R Script for Ward's Method of Hierarchical Cluster Analysis

This document provides a brief overview of the wardc.R script which can be used to carry out Ward's method of hierarchical cluster analysis on two-way tables. All procedures included in this script are part of freely available packages for the R statistical computing software and this script is simply meant to make it easier to carry out these analyses. You can download a sample data file along with the script to follow along with this example. Right click and click Save As for both of the files above. Sample output can be downloaded here.

File Format:
This script is designed to use the *.csv (comma separated value) file format. Microsoft Excel as well as the open-source program Calc can be used to produce files in this format from any tabular data. See the help sections for each of these programs for more information. For the purposes of this script, the file should be named "data.csv" in all lower case letters.

Table Format:
Tables should be formatted with each of the samples/observations as rows and each of the variables to be included as columns. The first row of the spreadsheet should be a header that labels each of the columns. The first column should be named "group" all in lower case letters. This column should contain information on how the observations are to be grouped (i.e., by region/site, etc.). The script is written such that this analysis will not work without this column.

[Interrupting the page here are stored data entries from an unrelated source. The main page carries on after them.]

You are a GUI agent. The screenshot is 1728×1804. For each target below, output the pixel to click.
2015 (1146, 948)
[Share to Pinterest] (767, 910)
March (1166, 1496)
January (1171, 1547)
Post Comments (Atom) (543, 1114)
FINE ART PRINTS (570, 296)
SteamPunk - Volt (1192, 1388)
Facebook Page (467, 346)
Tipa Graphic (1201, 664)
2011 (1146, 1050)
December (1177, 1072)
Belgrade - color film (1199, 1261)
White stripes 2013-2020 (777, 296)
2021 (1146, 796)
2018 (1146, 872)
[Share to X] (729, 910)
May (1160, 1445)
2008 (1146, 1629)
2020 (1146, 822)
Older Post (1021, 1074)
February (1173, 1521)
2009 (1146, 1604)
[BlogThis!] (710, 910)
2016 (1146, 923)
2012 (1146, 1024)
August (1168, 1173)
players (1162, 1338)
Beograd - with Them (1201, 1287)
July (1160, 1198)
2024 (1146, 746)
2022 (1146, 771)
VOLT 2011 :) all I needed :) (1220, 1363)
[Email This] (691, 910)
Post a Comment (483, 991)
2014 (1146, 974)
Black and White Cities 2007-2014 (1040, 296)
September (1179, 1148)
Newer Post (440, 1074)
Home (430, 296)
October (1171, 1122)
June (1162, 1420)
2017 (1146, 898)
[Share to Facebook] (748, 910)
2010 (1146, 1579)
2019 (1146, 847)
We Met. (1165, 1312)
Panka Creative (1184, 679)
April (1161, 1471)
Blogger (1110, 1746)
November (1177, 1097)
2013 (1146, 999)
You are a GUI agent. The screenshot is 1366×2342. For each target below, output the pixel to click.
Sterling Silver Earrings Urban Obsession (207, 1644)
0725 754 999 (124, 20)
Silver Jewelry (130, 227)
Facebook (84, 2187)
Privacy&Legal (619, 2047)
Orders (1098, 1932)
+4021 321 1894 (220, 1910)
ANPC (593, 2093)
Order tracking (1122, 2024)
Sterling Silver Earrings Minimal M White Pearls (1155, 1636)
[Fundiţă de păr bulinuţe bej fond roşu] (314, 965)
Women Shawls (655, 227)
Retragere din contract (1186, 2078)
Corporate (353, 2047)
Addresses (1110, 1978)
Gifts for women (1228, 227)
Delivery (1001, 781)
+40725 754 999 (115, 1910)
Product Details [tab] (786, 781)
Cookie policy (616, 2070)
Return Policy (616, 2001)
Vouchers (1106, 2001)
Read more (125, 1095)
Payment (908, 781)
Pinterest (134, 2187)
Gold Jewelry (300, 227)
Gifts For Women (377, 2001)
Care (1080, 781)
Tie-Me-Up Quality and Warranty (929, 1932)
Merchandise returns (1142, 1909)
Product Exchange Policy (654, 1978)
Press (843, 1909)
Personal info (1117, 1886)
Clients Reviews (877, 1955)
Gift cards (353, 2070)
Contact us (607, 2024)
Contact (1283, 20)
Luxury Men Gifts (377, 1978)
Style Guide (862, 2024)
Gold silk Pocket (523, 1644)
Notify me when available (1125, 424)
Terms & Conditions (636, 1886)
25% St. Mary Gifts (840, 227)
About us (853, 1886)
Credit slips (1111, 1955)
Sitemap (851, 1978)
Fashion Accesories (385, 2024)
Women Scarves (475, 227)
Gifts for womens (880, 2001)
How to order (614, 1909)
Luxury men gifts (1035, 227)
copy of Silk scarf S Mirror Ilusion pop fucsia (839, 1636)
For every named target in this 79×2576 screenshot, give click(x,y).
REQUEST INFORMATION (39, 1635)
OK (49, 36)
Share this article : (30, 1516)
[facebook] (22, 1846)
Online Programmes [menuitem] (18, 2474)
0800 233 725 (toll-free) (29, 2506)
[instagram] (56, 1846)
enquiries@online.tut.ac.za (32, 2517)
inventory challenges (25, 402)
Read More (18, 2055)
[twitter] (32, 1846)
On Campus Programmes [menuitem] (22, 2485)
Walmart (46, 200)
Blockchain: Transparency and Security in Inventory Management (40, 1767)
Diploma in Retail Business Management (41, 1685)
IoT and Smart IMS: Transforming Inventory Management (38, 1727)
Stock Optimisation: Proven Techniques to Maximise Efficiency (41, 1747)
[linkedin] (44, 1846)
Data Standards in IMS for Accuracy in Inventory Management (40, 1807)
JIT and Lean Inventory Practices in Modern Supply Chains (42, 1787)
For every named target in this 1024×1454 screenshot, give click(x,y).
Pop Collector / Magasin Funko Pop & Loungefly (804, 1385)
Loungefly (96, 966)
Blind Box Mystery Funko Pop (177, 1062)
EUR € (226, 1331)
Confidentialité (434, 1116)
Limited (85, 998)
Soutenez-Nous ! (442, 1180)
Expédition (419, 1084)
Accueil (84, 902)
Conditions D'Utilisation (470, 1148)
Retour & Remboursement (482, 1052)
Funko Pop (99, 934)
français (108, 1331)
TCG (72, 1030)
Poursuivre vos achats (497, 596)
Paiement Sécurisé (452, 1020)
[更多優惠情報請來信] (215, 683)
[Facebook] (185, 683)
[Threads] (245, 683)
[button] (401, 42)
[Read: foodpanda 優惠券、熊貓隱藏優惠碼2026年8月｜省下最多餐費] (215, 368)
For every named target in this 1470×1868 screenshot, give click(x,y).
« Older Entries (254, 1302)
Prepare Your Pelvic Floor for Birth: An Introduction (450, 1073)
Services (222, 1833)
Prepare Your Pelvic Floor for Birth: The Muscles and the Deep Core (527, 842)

If you choose not to use groups for your analysis, you should fill this column with the same information (for example NA) for every row. All of the remaining columns should contain numerical data that will be used to define clusters. This analysis will not work if there are missing data in any rows or columns, so samples with missing data should be removed before running the script. A sample table format is shown below:

group

VarA

VarB

VarC

VarD

VarE

El Morro 3.867734733 6.763993603 10.69645667 3.47807071 13.26029891
El Morro 3.834225282 13.31093941 10.82968254 0.65799061 16.42231967
El Morro 6.281354025 5.243439187 10.66008141 1.312441089 16.27595885
Zuni 5.880036865 11.65656376 12.27343013 3.533976308 7.897465544
Zuni 6.721518026 1.881274844 10.13945267 2.477597931 11.31768366
Puerco 6.340362167 24.32552962 10.41703188 4.020033153 14.76344674
Puerco 4.311121233 10.88879727 11.01169512 2.283811961 16.90447911
Upper LC 2.63470996 4.270196967 10.22653629 2.502083543 14.46706922

Requirements for Running the Script:
In order to run this script, you must install the R statistical package (version 2.8). R can be downloaded for free here. Follow the instructions on the R site for installation procedures. In addition to this, this script requires a specific R packages to be installed (cluster). In order to install this package, simply click on the "packages" drop down menu at the top of the R window and click on "Install package(s)". Choose a CRAN mirror (it is best to choose the location closest to you). Select the "cluster" package and click OK. For further instructions for installing packages, check here.

Starting the Script:
The first step for running the script is to place the script file "wardc.R" and the file "data.csv" in the working directory of R. To change the working directory, click on "File" in the R window and select "Change dir", then simply browse to the direct that you would like to use as the working directory. Next, to actually run the script, type the following line into the R command line:

source('wardc.R')

Running the Script:
After typing the command above into the command line, the graphics window will open and display a tree of the data and cluster levels. The command window will then print a message requesting that you input the clustering level that you would like to use. Click on the command window and type the clustering level that you would like to use in the window and hit enter. The script will then assign this cluster level and output a file including the original data along with the cluster assignment as "ward_out.csv". Next, click on the graphics window and the script will show red rectangles around the cluster assignments on the data tree. Finally, click on the graphics window once more to display bar charts of cluster assignments by "group". At this point, all of the output is saved to a pdf file in the working directory called "ward_output.pdf".

Script:
# The text below is the text of the script included in the file "wardc.R".

library(cluster)
data1 = read.table(file='data.csv', sep=',', header=T)
group <- data1$group
data1$group <- NULL
wdata <- na.omit(data1)
wdata <- scale(wdata)
fit <- hclust(dist(wdata), method='ward')
plot(fit, labels=FALSE)

par(ask=TRUE)
choose.clust <- function(){readline("What clustering solution would you like to use? ")}
clust.level <- as.integer(choose.clust())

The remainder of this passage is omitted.